Butamifos

Identifiers
- CAS Number: 36335-67-8;
- 3D model (JSmol): Interactive image;
- ChemSpider: 34329;
- ECHA InfoCard: 100.126.299
- EC Number: 609-231-7;
- KEGG: C11022;
- PubChem CID: 37419;
- UNII: KHP91X76U4;
- CompTox Dashboard (EPA): DTXSID5058068 ;

Properties
- Chemical formula: C_{13}H_{21}N_{2}O_{4}PS
- Molar mass: 332.35 g·mol^{−1}
- Hazards: GHS labelling:
- Pictograms: GHS07: Exclamation mark GHS09: Environmental hazard
- Signal word: Warning
- Hazard statements: H302, H410
- Precautionary statements: P264, P270, P273, P301+P317, P330, P391, P501

= Butamifos =

Butamifos is an herbicide that is used to control weeds.

== Production ==
The production of butamifos is based on N-[chloro(ethoxy)phosphinothioyl]butan-2-amine and 5-methyl-2-nitrophenol and is described in the following reaction sequence:

Synthesis of butamifos

== Properties ==
Butamifos is a chiral molecule. The technical product uses a mixture of the (R)- and (S)-isomers.

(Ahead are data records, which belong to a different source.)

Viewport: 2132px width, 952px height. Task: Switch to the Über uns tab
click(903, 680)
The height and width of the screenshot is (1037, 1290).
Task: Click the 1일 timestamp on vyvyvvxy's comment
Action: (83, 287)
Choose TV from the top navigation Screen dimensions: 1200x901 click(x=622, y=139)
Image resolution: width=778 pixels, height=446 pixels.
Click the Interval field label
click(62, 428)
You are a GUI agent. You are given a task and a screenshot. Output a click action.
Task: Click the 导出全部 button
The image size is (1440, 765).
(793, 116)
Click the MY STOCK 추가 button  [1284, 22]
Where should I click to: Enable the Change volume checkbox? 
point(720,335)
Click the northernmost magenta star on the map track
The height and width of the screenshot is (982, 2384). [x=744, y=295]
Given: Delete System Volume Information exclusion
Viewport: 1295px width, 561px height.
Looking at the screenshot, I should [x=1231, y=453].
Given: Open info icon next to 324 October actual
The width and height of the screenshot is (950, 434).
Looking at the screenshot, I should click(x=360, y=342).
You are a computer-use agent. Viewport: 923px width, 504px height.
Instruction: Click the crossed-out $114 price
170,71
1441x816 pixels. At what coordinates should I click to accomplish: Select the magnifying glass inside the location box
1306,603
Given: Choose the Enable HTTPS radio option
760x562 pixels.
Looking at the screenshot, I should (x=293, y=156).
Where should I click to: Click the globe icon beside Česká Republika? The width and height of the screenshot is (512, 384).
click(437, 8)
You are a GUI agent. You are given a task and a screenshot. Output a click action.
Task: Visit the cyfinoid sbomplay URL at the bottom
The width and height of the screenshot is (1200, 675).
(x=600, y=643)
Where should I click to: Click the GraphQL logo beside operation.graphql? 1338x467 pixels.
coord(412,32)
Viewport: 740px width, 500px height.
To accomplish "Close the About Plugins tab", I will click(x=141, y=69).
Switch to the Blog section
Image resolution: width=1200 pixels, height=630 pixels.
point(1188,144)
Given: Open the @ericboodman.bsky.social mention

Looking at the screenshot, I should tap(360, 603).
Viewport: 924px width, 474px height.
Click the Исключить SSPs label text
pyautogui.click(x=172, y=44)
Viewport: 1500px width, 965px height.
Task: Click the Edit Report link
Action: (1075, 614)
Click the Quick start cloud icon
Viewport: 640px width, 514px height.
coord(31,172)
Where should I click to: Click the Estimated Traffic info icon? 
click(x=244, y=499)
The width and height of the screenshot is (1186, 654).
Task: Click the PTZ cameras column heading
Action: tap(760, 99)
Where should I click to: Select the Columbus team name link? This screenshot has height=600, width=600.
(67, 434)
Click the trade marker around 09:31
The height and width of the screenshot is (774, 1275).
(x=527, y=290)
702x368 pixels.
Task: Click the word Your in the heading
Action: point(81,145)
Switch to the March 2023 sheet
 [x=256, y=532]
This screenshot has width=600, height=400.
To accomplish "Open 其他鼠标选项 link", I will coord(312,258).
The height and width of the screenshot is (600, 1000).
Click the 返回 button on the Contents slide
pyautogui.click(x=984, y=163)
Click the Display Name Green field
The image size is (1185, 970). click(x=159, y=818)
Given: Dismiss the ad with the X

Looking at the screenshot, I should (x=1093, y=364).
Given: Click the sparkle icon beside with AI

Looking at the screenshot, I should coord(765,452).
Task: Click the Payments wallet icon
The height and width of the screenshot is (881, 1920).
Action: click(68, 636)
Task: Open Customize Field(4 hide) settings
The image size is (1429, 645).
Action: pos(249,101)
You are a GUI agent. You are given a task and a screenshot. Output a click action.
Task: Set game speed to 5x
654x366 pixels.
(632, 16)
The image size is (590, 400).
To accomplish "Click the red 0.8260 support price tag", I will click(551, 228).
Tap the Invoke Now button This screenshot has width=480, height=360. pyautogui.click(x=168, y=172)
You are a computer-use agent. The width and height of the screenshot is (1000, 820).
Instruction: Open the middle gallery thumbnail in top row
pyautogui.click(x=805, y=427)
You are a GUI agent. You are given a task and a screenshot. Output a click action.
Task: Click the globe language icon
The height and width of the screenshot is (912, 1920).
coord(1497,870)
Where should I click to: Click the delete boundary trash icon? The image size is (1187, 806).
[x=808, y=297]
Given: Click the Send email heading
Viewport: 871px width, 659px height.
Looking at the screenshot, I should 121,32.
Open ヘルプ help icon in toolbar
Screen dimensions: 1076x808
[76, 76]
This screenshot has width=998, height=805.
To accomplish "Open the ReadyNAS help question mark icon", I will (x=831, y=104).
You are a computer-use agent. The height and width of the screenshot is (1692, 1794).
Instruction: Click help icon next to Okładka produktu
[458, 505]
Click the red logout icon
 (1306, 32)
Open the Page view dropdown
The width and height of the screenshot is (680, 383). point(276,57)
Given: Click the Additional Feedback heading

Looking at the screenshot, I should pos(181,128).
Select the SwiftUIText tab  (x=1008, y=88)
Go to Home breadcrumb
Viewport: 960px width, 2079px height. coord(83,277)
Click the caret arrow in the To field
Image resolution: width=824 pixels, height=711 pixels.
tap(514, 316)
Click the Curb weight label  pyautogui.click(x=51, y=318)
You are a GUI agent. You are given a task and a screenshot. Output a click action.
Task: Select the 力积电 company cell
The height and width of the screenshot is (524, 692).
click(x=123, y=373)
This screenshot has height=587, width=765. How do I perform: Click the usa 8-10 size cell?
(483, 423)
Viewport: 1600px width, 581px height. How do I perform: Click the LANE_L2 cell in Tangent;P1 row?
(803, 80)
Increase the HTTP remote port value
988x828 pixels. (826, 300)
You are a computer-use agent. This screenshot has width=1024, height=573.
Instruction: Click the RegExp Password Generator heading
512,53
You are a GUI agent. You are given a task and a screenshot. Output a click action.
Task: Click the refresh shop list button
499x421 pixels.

In a study, the level of pesticide contamination in soil and water of an agriculturally intensive area in Nepal was investigated. Endosulfan, Iprobefos, monocrotophos, mevinphos, and butamifos were detected in water samples, while cypermethrin, dichlorvos, and cyfluthrin were detected in soil samples. The increased concentration of butamifos in water may be due to higher water solubility and lower affinity for adsorption in soil.

== Use ==

=== Application and mode of action ===
Butamifos is used on beans, turf and various vegetables. The active ingredient is a non-systemic, selective herbicide. Its effect is based on inhibition of microtubule formation. It also acts as an acetylcholinesterase inhibitor, making it moderately toxic to mammals.

=== Trade name ===
A crop protection product containing the active ingredient butamifos is marketed under the trade name Cremart.

=== Registration ===
No plant protection products containing butamifos are registered in the European Union or Switzerland.